Achei a presidente meio “mandona” demais, mas acho que isso é o rumo da personagem mesmo. Senti falta da Dee, que voltou a ser personagem secundária, e de saber o que diabos foi feito do casamento do Apollo. Mas isso deve se resolver em breve.

Por fim, achei o episódio ótimo, mas acho que eu teria gostado MUITO mais se eu não tivesse visto tantos promos e spoilers. O impacto da cena do Tigh atirando foi completamente perdido em mim, porque eu já tinha visto tantas cenas com ele que sabia que era um sonho. Vou tentar ver menos spoilers agora.

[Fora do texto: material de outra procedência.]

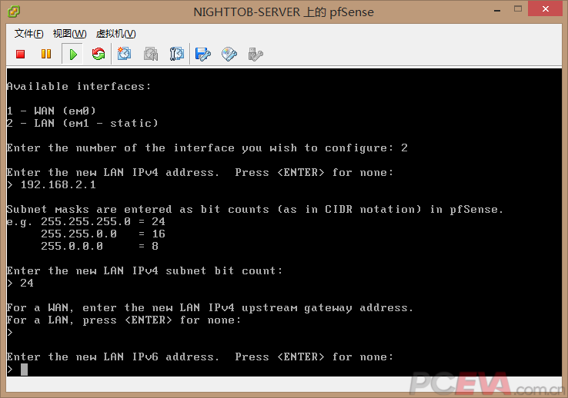Reset the virtual machine from the toolbar
This screenshot has height=398, width=568.
point(99,54)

Acho que é isso. E você, Bruno? O que não gostou? E vocês que passaram por aqui? Alguma coisa que não gostaram?

Por MJ

2 Comentários

  • MJ,

    Concordo c/ você, essa fase do Baltar foi meio chatinha, mas vamos ver no que vai dar. Confesso também que nunca fui muito fã do Lee, às vezes parece ter uma certa crise de identidade quando está ao lado do pai, sei lá… Por outro lado, Adama me pareceu um pouco confuso, talvez por causa de seus sentimentos por Roslin. E também concordo quando disse que Roslin estava meio mandona, mas deve ser a válvula de escape que ela encontrou depois do aconteceu no julgamento do Baltar e na volta do câncer. E Starbuck? Assim, com poucos diálogos, sem tentar entender o que está acontecendo, ela simplesmente segue seus impulsos, quebra a cara do pessoal e depois aponta a arma p/ a Presidente? Pode parecer que não tenha gostado do episódio, mas foi justamente o contrário. Afinal, depois de tanto tempo, como não gostar? Nunca assisti nada igual à BSG! Só achei que as coisas aconteceram muito depressa, principalmente depois daquelas cenas iniciais fantásticas! Esse episódio na verdade deveria ser de duas horas. Pensando bem, acho que todos os episódios deveriam ter duas horas e a temporada deveria ser apresentada durante o ano todo…
    So Say We All!

  • Acho que agora a crítica tá completa.
    Eu sempre tenho um exercício quando vejo ou leio algo que sou fã: ao terminar penso no que gostei e no que não gostei. Isso sempre me deixa mais lucido sobre meus gostos.
    No caso de Battlestar, tenho dificuldade em não gostar de algo. Gosto de quase tudo, como você.
    Mas acho que tem dois problemas, um mais localizado e um mais global:
    1) Não foi muito convicente a transformação do Baltar de Político/Cientista para Messias. É claro que desde a primeira temporada (acho que no Hand of God) Baltar é impulsionado a se tornar profudamente religioso. Mas como essa religiosidade passou dele para as pessoas é um mistério ainda. Claro que tem gente que crê e adora gente de todos os tipos, mas normalmente, para que uma pessoa seja adorada ela precisa de manifestar publicamente a sua relação com divindade, e pelo que vi nos episodios anteriores, acho que os escritos do Baltar eram só políticos. Não gostei muito apenas porque foi um algo que não apareceu muito justificado.
    2) Eu tenho alguma restrição com o personagem do Lee. Ele é muito incerto. Mas acho que isso vai finalmente melhorar a partir de agora.
    No mais, parabéns pelo blog.
    Continuarei olhando sempre procurando suas atualizações!